The book includes many poems on familiar themes, most of them based in either the southern Indiana of Krapf's boyhood or in the German countryside of his ancestral country.
In addition, the book's prologue, "Letter from a Star Above Southern Indiana," was written for that state's Hoosier Millennium Celebration, specifically at the request of Frank O'Bannon, the former governor of Indiana.
The book's Indiana poems celebrate aspects of small town and rural life, including fishing, hunting, gardening, and that great Indiana pastime, basketball.
As with the Indiana poems, the German poems are often about family life.
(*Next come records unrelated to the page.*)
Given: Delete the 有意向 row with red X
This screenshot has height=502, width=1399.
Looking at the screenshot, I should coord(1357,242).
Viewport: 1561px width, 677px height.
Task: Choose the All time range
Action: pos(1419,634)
The German poems in Looking for God's Country also explore the more tragic side of recent German history. "Empty Underground Shelves" is about book-burning at a German university in the early 1930s, while a longer poem, "Wurzburg Sequence: After Gunter Ullrich" describes the Allied bombing raids of civilian targets, including churches, that took place in the waning days of World War II.
Yet another poem, "Dark and Deep" has nothing to do with either Indiana or Germany, but instead, as the title suggests, is a play on the famous Robert Frost poem, "Stopping by Woods On A Snowy Evening." In fact, the poem was written for a book, Visiting Frost: Poems Inspired by The Life and Work of Robert Frost, published this year by University of Iowa Press.
Finally, the book closes with a poem, "The Time Has Come" which explains the author's reasoning for leaving an unspecified place (Long Island) for home, in this case, Indiana.
During his time on Long Island, Krapf has written about Roslyn, most specifically in his 2000 book, Bittersweet Along The Expressway, which has poems about Cedarmere, downtown Roslyn, and as the title suggests, traffic on the Long Island Expressway.
Krapf currently lives with his wife in Indianapolis. Last year at this time, as he was set to leave Roslyn for the Hoosier State, Krapf marked the occasion by giving a reading at Cedarmere, the home of William Cullen Bryant.
It was a fitting way to say goodbye to the area. One of Krapf's many books published during the past three decades was Under Open Sky, an edited collection of essays on Bryant.
Krapf moved to Long Island in the early 1970s, to teach at C.W. Post University. After a year of teaching, he began writing poetry, something he hadn't planned on doing. Krapf wrote his dissertation on the famed American poet Robert Lowell, and throughout the years, he has not, unlike other poets, taught creative writing, but instead he has stuck to teaching literature and also directing C.W. Post's poetry center.
As is the case with many artists, living far from his roots gave Krapf the needed perspective to write about southern Indiana, the area of the Hoosier State where he grew up. "Being uprooted [from Indiana] had something to do with it," Krapf said of the unexpected desire to write poetry.
Krapf also has a German ancestry. In the 1988-89 school year, Krapf, while teaching under a Fulbright fellowship, spent time in the Franconia region of that country, a place, that he soon discovered, was home to both of his parents' families.
Whether writing about southern Indiana or Germany or even suburban Long Island, the concept of roots is important to Krapf. "It remains an obsession," he admits.
While serving as director of the poetry center at C.W. Post, Krapf has helped to organize an annual Poetry Awards reception at the university. Now in its 39th year, the awards have included appearances by guest poets. Included in their number have been such luminaries as Richard Wilbur, Stephen Spender, Joyce Carol Oates, Galway Kinnell and Robert Morgan.
Although the old Long Island produced Walt Whitman, today's suburbia is more likely to spawn television sitcom personalities rather than men of letters. Still, as Krapf said in his 2004 interview with The Roslyn News, there is a lot of "vital poetry" being produced on the Island. He cited a poetry journal, Long Island Quarterly, plus public readings at the Book Revue in Huntington and other destinations.